Jenny Horne: How a descendant of the president of the Confederacy helped vanquish his flag

Republican Rep. Jenny Anderson Horne, a descendant of Jefferson Davis, gave a passionate speech on the state house floor urging the Confederate flag be removed. (Reuters)

On June 17, a church in Charleston became the scene of horrific slaughter. White supremacist Dylann Roof allegedly murdered a beloved pastor and eight of his parishioners simply because they were black. Roof, his friends said, wanted to incite a race war. Instead, he incited a fierce debate over racism and the Confederate flag.

Less than a month later, that debate came full circle on Wednesday night.
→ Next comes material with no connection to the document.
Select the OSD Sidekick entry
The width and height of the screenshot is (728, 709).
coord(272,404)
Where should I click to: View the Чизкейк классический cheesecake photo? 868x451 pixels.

In a remarkable scene, reminiscent of furious 19th-century slavery debates in Congress, members of the South Carolina House of Representatives made passionate pleas for and against keeping the Confederate flag flying in front of the state capitol.

[South Carolina House votes to remove Confederate flag]

Over 13 excruciating hours, the entire country watched as the ghosts of the Civil War seemed to stir once more.  There was soul-searching and breast-beating, shouting and tears, insults and accusations and amendments, lots of them, designed to thwart a vote.

And for a moment, it seemed as if the Confederate flag just might keep flying after all.

But then Jenny Horne decided that she had had enough.

The 42-year-old lawyer from Summerville stepped up to the podium and delivered words so raw and impassioned they would immediately go viral on the Internet. More important, her four-minute speech would alter the course of the debate, and with it, South Carolina history. The state where the Civil War began, where Strom Thurmond presided as governor, and father of the segregationist Dixiecrats, a state steeped proudly in history and its symbols, disavowed the most freighted symbol of them all, the Confederate flag.

“I cannot believe that we do not have the heart in this body to do something meaningful such as take a symbol of hate off these grounds on Friday,” Horne said, shouting through tears. “For the widow of Senator Pinckney and his two young daughters, that would be adding insult to injury.”

Horne’s fiery speech, bolstered by her reminder that Confederate president Jefferson Davis was her ancestor, injected new energy into what appeared to be a flagging take-down-the-flag faction and helped pave the way for a 1 a.m. vote to remove the flag from the state capitol.

Amazingly, Horne said her powerful words were not planned.

“At that point we were losing the vote. It was going south,” she told The Washington Post in an interview shortly after the historic vote. “If what I did changed the course of the debate, and I do believe it did, then it needed to be done. Because that flag needed to come down a long time ago.”


Rep. Jenny Horne, R-Summerville, gets emotional as she speaks during debate over a Senate bill calling for the Confederate flag to be removed from the Capitol grounds Wednesday, July 8, 2015, in Columbia, S.C. (AP/John Bazemore)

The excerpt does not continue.